Дойче опер

Aug 22, 2011 16:09



Величайшее разочарование этого лета - опера на открытом воздухе. Давно, давно я мечтала увидеть нечто подобное, и вот оно, само плывёт в руки. Мы в Берлине, а наша любимая Катарина Тальбах представляет не что-нибудь, а «Волшебную флейту». Весь город в курсе, в проект вложены огромные деньги, билеты покупаются активно, народ в предвкушении праздника. Премьера.
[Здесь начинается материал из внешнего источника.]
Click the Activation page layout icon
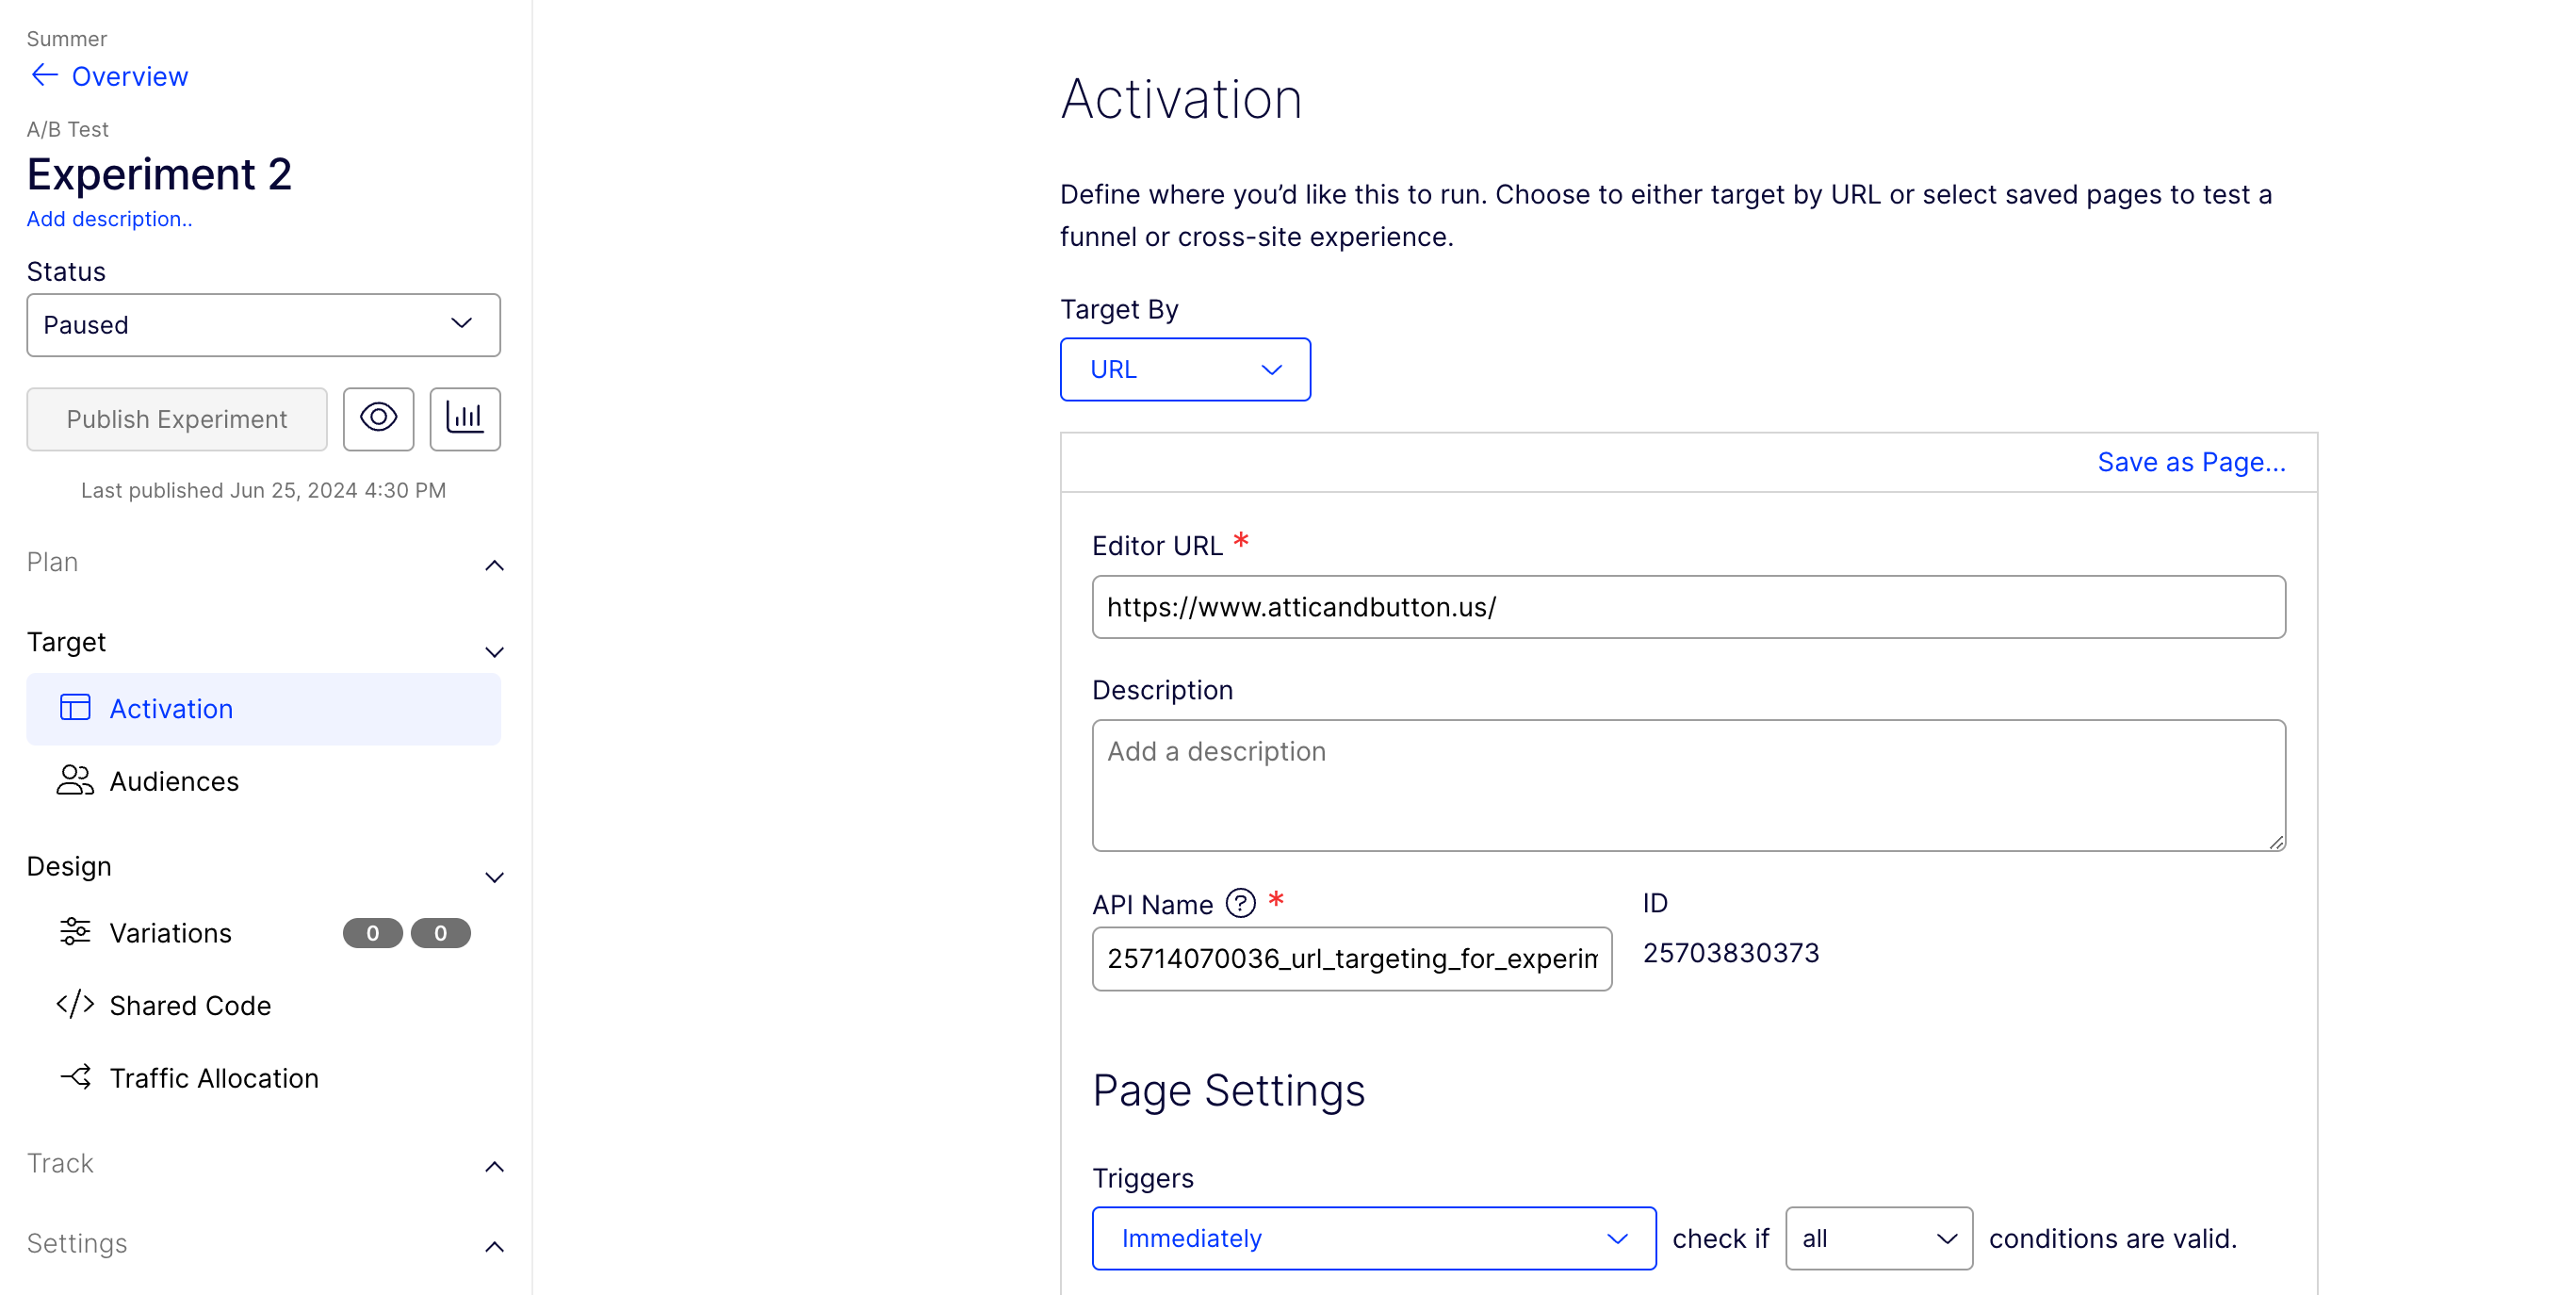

Так вот, деньги ничего не решают. Вернее, практически всегда решают не в пользу качества. Деньги, видимо, очень надо было отбить, поэтому опера превратилась в дурновкусный балаган. На роль Папагено пригласили какого-то юмориста и по совместительству телеведущего. Как он пел, понятно. Но и остальные пели ненамного лучше. Декорации откровенно скучные. Нет, может, на озере (как оно было задумано) они бы и смотрелись впечатляюще, но на берегу озера (как решила местная бюрократия) выглядели довольно жалко. Уровень шуток непередоваем. Пошлость, вполне уместная в комедиях Шекспира, в опере Моцарта (пусть и комической) смотрится диковато. Включение куска современной музыки ничем не оправдано. В общем, ситуация как раз такая, когда начинает раздражать всё вокруг: постепенно понижающаяся температура, голодные комары, запахи готовящейся вокруг еды и сама атмосфера. Народ одновременно отвязан (ходит пописать посреди действия, журналисты ведут репортажи, заслоняя видимость зрителям и заглушая собой исполнителей) и зажат (вяло хлопает вместо того, чтобы свистеть или просто развернуться и уйти). Больше всего, впрочем, раздражает тотальное отсутствие всякого смысла. Хотя бы на уровне сюжета.
Хворь, как известно, лечат другой хворью , поэтому лечиться мы стали творением другой немки - постановкой генделевского «Адмета» Дорис Дерри. И ещё раз скажу ­­­­- хорошая запись всегда лучше плохого живого исполнения.
Дерри переносит действие в Японию, и этот постмодернистский ход выглядит вполне оправданным. В Японии система ритуалов и околомифологического мышления развита ничуть не меньше, чем в Древней Греции, только ко дню сегодняшнему она гораздо ближе. Потому и воспринимается самурайская история о любви и смерти как нечто живое, а не абстрактно далёкое. Живое, хотя даже внешне всё сведено к символу, к минимуму, к театру теней. Декораций почти нет, перемещения по сцене скупы, никаких завлекалочек для зрителя, так, пара умело разбросанных шуток да стадо овец, виртуозно сыгранное японской танцевальной труппой. И при этом от зрелища не оторваться. И дело даже не в очень качественном и ровном вокальном исполнении, не в прекрасных костюмах, не в умелой работе со светом. Дело в том, что Дерри рассказывает историю. И за развитием этой истории интересно следить, вне зависимости от того, насколько хорошо помнишь либретто. Интересно, потому что каждый характер придуман, и певцы действуют в логике характеров. Интересно, потому что ритм выдержан виртуозно и каждая последующая сцена вытекает из предыдущей, даже если формально с ней сюжетно не связана. Интересно, потому что эмоции проживаются, а не изображаются (и тут Япония - снова помощница, ибо проживание эмоции в японском театре таково, что даже невеликие актёры смотрятся убедительно). Перефразируя классическую фразу Пины Бауш «меньше всего я интересуюсь тем, как люди двигаются, меня интересует, что ими движет», Дерри интересует не то, как поют её герои (это их должно интересовать, они же профессионалы), а что в них поёт и почему именно так. Задача же режиссёра - найти соответствующий пластический образ, такой, что не можно глаз отвесть. Такой, что не будет отвлекать от пения (как сплошь и рядом случается в современной опере), а будет попадать в резонанс, многократно усиливая впечатление.
А история в итоге получается совсем не про Адмета. Ибо он в опере лицо наименее действующее, а Дерри занимает именно действие. Те, кто знает, чего хочет  и настойчиво идёт к цели (Альцеста, Трасимед) ­- в дамках, те же, кто мечется или только изображает действие (Антигона, Адмет) ­- смиряются с обстоятельствами. Не ново? Ничто не ново под луной.